21. The Three Forms of Oral Composition.-Before entering upon a study of the next chapter, we should stop to note the different forms, or divisions, into which oral composition logically falls. It may be divided into three large classes. These divisions are quite separate, and are so arranged that the student may begin with what is comparatively easy and simple, and conclude with what is most difficult. Although some of the general principles apply to all of the three forms, each form has its own.

(a) The first form. The first form consists in telling in your own words what some one else has said or written. You hear a story or lecture, or read a magazine article, and then re-tell these in your own language, just as if you were telling them to a friend. The content of what you tell belongs to some one else; the language you employ belongs to you. Of course, as we have previously discussed, your talk must be adapted to suit the particular hearers and the occasion.

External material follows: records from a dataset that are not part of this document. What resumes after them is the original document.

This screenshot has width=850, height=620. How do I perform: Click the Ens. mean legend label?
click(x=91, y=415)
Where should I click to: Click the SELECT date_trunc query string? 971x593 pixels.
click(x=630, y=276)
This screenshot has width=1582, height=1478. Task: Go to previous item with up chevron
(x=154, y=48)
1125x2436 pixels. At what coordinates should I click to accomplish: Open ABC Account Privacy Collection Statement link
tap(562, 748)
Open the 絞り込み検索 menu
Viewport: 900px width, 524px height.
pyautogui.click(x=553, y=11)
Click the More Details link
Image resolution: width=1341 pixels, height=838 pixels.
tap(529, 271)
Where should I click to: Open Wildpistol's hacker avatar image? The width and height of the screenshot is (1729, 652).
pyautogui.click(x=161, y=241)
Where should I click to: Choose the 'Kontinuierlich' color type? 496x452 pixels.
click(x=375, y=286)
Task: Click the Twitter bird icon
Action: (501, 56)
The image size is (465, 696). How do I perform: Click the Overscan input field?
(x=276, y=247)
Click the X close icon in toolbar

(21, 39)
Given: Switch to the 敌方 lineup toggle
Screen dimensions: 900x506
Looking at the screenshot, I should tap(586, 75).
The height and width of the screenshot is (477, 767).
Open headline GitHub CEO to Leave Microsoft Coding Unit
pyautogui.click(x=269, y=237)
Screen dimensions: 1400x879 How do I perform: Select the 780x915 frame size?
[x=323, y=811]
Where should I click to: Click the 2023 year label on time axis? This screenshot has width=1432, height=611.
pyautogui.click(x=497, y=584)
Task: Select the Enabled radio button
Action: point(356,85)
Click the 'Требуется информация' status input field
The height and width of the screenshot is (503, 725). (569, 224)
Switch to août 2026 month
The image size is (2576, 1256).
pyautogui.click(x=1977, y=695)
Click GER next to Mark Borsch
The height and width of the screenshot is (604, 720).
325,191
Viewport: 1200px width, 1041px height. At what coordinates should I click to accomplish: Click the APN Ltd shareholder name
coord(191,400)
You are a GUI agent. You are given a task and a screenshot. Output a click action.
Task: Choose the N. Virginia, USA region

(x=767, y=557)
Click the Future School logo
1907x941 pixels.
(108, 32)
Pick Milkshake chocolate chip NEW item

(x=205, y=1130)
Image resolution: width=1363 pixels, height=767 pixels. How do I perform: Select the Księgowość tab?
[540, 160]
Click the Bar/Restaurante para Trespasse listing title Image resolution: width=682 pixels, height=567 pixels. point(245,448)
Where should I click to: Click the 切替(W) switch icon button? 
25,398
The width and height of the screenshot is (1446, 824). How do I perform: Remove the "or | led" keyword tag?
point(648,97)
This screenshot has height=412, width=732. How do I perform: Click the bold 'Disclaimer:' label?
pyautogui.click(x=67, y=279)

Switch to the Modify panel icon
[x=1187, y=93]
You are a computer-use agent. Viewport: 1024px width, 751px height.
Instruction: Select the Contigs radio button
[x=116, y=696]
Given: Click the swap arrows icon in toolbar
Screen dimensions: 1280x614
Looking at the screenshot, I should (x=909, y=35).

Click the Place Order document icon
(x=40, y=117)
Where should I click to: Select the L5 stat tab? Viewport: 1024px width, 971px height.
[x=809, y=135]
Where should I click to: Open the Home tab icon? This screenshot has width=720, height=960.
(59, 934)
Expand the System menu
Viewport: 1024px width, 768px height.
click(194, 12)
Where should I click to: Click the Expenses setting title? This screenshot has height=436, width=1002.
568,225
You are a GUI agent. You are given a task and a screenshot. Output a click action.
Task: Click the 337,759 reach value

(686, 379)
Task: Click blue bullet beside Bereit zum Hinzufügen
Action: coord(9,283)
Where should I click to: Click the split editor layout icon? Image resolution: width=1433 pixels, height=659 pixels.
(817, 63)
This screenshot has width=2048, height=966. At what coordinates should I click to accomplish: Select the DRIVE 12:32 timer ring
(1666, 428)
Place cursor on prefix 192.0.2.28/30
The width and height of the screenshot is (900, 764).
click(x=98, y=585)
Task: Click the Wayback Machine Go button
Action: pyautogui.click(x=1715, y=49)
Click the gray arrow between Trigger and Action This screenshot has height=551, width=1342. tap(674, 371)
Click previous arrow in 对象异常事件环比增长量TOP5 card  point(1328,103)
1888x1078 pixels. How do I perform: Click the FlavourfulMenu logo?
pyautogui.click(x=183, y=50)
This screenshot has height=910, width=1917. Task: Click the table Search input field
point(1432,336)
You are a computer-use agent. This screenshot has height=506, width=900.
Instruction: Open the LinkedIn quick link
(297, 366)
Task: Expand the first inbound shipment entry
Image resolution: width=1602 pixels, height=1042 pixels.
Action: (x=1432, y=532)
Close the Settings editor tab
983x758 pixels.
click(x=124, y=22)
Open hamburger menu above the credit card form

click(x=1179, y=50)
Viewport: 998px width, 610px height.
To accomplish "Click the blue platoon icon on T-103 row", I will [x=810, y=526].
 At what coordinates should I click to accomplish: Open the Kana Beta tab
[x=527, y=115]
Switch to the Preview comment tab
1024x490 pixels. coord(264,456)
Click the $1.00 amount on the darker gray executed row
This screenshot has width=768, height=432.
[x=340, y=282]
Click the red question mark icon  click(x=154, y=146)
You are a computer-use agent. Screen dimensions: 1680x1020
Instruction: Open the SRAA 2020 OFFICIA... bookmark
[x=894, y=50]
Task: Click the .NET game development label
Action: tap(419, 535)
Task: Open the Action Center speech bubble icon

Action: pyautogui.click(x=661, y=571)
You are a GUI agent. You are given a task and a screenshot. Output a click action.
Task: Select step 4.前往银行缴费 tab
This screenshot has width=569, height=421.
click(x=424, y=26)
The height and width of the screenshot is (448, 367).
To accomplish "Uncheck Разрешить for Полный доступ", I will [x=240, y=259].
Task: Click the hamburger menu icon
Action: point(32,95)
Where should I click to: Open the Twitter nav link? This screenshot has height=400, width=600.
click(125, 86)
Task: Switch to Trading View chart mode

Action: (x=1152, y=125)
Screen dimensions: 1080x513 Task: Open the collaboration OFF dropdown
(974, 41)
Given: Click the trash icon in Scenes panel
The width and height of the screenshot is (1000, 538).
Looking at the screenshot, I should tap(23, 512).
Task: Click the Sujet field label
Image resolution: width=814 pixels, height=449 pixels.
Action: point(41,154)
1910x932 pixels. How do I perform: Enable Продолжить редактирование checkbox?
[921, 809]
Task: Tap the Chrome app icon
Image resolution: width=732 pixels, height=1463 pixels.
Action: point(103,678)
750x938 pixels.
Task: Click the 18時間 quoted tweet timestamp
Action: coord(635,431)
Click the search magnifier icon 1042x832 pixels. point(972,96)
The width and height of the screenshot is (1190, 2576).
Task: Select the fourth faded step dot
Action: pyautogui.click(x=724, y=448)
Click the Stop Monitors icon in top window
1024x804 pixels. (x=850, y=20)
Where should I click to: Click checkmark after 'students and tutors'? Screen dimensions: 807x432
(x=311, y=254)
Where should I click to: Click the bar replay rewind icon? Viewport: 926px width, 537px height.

(6) The second form. The second form is telling what you yourself have thought out and shaped into some logical order. This form resembles written composition, because you collect your material from books and magazines, from people, and from your own experience, and then arrange it the way that suits you best. You talk your composition out instead of writing it out. The selecting and arranging of material, and the language are yours.

(c) The third form. The third form is talking on a topic impromptu, without knowing beforehand either your subject or the language you are to use. Of course, you will not be expected to talk on a topic that you do not already have some knowledge of. The aim is to give you ease and clearness in talking without preparation on subjects upon which you have not anticipated saying anything.

EXERCISES

(1) Write out, with brief but as comprehensive headings as possible, the mental outline for some recent lecture that you have heard. Try to select something the other members of the class also have heard.

(2) Make a list of memory schemes with which you are acquainted.

(3) Perhaps you have definitely in mind some person who as a conversationalist is long-winded and unable to distinguish between what is essential and what not to the topic of discussion. Write an imaginary conversation of this person.

(4) Read the speech of some forceful speaker and be prepared to tell in class what effect you think the speech must have had upon the audience, and why it had this effect.